Representative photomicrographs showing differences between the experimental groups are shown in Fig. 2. Fewer and larger alveoli were observed in HC pups compared to pups in the normoxia groups, indicating hyperoxia-induced impairments in alveolar growth, and these abnormalities seemed to be attenuated with G-CSF treatment (HG).

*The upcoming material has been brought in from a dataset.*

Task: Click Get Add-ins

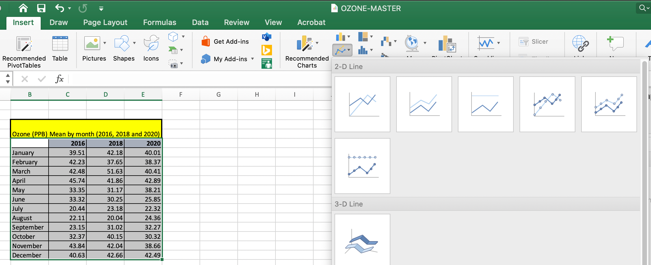Action: (225, 42)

Morphometric data demonstrated significantly increased MLI and mean alveolar volume in HC compared to normoxia groups (NC and NG), and significant attenuation of these abnormalities with G-CSF treatment (HG) support these microscopic findings (Fig. 3).

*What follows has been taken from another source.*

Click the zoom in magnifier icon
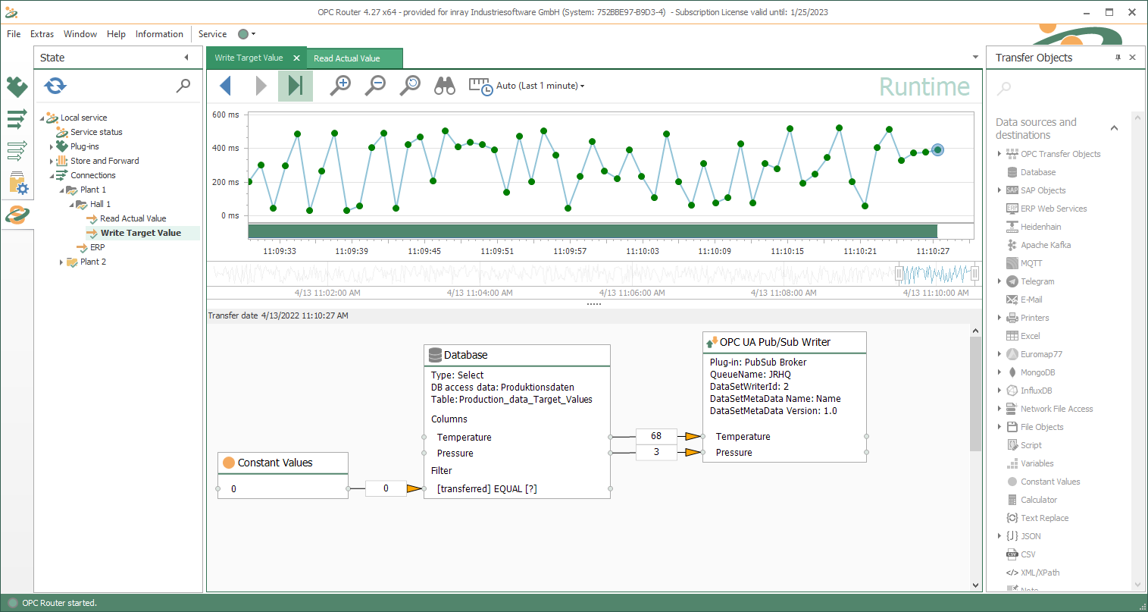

The numbers of TUNEL positive cells in distal lung samples were markedly increased in HC compared to the normoxia groups (NC and NP), and G-CSF treatment (HG) significantly attenuated this hyperoxia-induced increase in the number of TUNEL positive cells (Fig. 4).

Exposure to oxygen (HC and HG) significantly increased white blood cell counts in the blood in hyperoxia, compared to the normoxia groups (NC and NG), and the G-CSF induced granulopoiesis was not observed at P14 (Fig. 5A).

The significantly increased MPO activity observed in HC, compared to the normoxia groups (NC and NG), was significantly improved with G-CSF treatment (HG) (Fig. 5B).

In semi-quantitative RT-PCR, significantly increased mRNA levels of TNF-α, IL-6 and TGF-β were observed in HC, compared to the normoxia groups (NC and NG) (Fig. 6). The hyperoxia-induced increase in TGF-β mRNA expression was significantly attenuated with G-CSF treatment (HG), however, the attenuation of TNF-α and IL-6 mRNA levels was not statistically significant.

When NADPH oxidase is activated, expression and membrane translocation of a cytosolic subunit of NADPH oxidase p67^phox is increased. Hyperoxia-induced production of ROS was evaluated by NADPH oxidase activation, because NADPH oxidase produces oxygen free radicals both in phagocytic20 and nonphagocytic cells.21 Exposure to oxygen (HC) significantly increased p67^phox both in the cytosolic and membrane fractions, indicating activation of NADPH oxidase, compared to the normoxia groups (NC and NG) in Western blot analyses, and the G-CSF (HG) significantly attenuated this hyperoxia-induced NADPH oxidase activation (Fig. 7).